───── INFORMATION GIVEN
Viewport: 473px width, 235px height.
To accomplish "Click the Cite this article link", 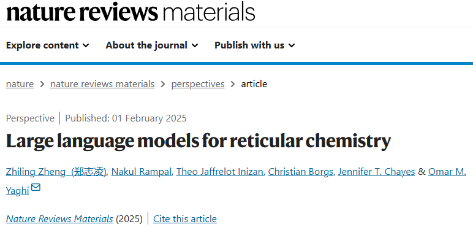I will point(185,218).
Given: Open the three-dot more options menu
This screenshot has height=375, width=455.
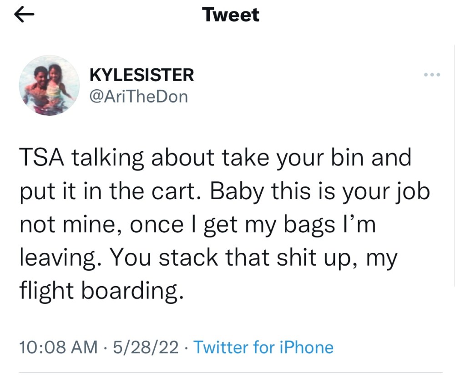Looking at the screenshot, I should pyautogui.click(x=432, y=75).
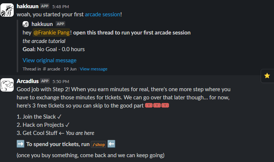Click the APP badge beside hakkuun's name

pyautogui.click(x=44, y=6)
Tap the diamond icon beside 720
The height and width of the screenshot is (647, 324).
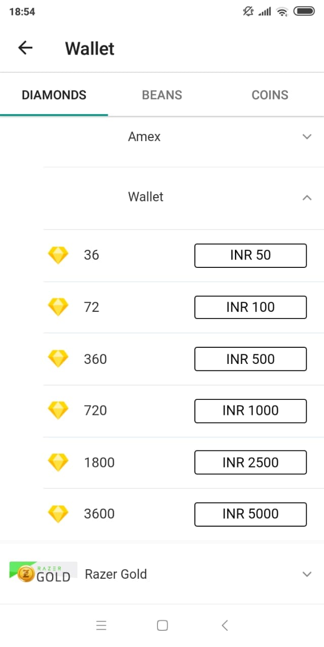[58, 410]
──────────
→ WHAT THIS TASK INVOLVES:
From the line containing "The height and" down to the last line of the entries above, retype each line exactly as it stands, but skip the pictures.

→ EXERCISE OUTPUT:
The height and width of the screenshot is (647, 324).
[58, 410]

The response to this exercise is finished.